At the University of Maryland, for instance, one clinical nurse manager is now overseeing both the pediatric and maternity units. Those units attract up to 900 patients with problems ranging from cancer to AIDS. Mercy, which already employs licensed practical nurses, isn't hiring unlicensed professionals but it expects jobs will be reduced as they are redesigned.

"We are going to see how the (new) patient model works in terms of service, quality, and cost," said Amy Freeman, senior vice president for patient care services at Mercy.

At the same time that the nurse-to-patient ratio is increasing, tighter restrictions on hospital admissions means the average patient is sicker.

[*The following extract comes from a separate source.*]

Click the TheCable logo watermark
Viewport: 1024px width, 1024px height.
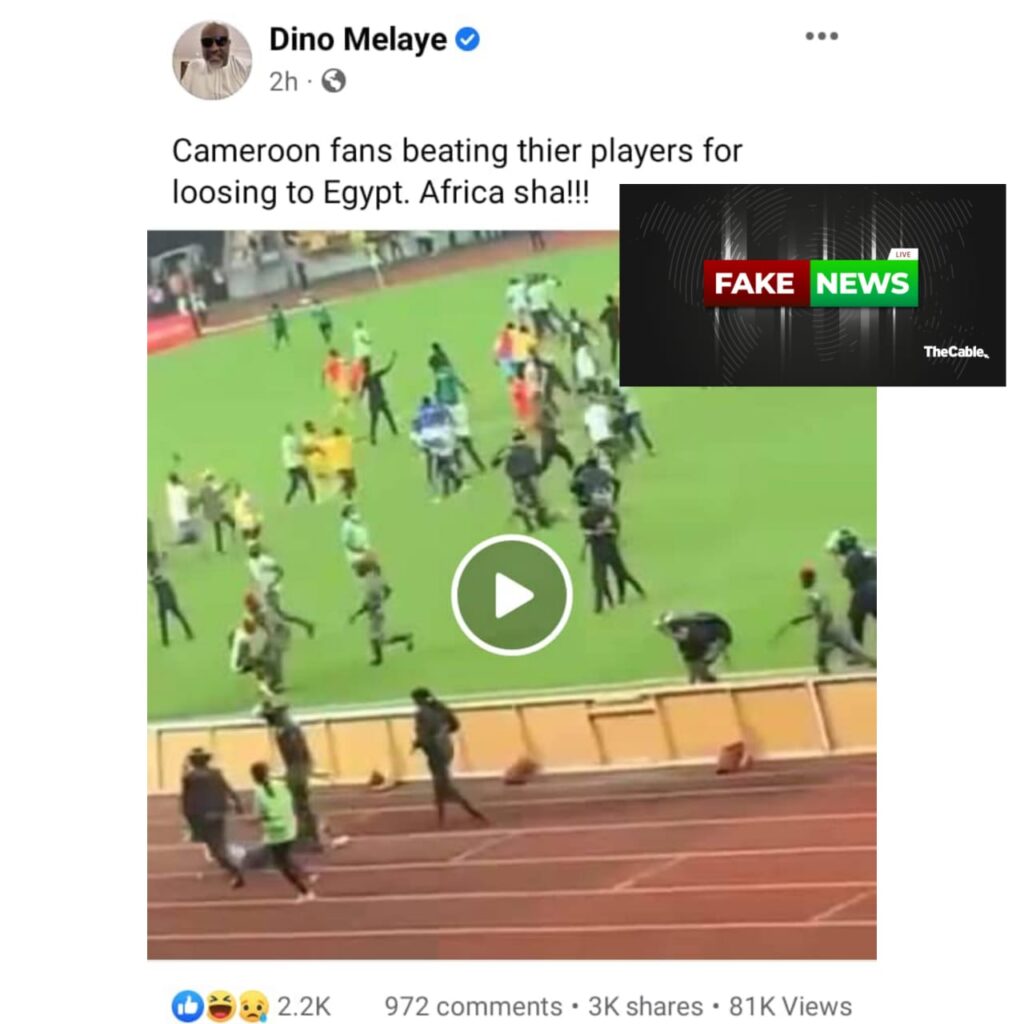tap(956, 352)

The trend has set off alarms among medical professionals. It has also led Congress to initiate a study by the Institute of Medicine, a division of the National Academy of Sciences, documenting the shift and its impact on quality of care.

"The consumer makes the assumption that when you go to the hospital, the care is safe," said Dr. Mary Virginia Ruth, assistant dean for professional services at the University of Maryland School of Nursing. "You can no longer make that assumption," she said.

The aides replacing nurses, she said, often don't have the observation skills or knowledge base to pick up on complications and respond to medical situations quickly. "Mistakes are more ,, and hidden," she said. "It's hard to get statistics on when a patient falls out of bed."

For instance, the professor cited her own experience as a guardian for a 92-year-old woman in a hospital intensive care unit. First she found the patient had been left sitting up for three hours after surgery. Then the patient was left untreated for constipation for four days. The problem was remedied, but it happened again four days later, she said.

Catherine Crowley, assistant vice president of the Maryland Hospital Association, defended the shift, saying that the majority of tasks being delegated to aides in Maryland hospitals involve activities of daily living that nurses don't really need to do.

"Others are routine, predictable procedures that, based on the condition of the patient and the skill of the technician, can be safely delegated," said Ms. Crowley, head of the MHA's center for nursing education. "In fact, hospitals are spending a lot of time working with nurses to develop that skill of delegation."

Unlike earlier experiments with a team approach, today there is much more evaluation of the patient and the care giver to see whether the technician has the required skill for that patient, Ms. Crowley said.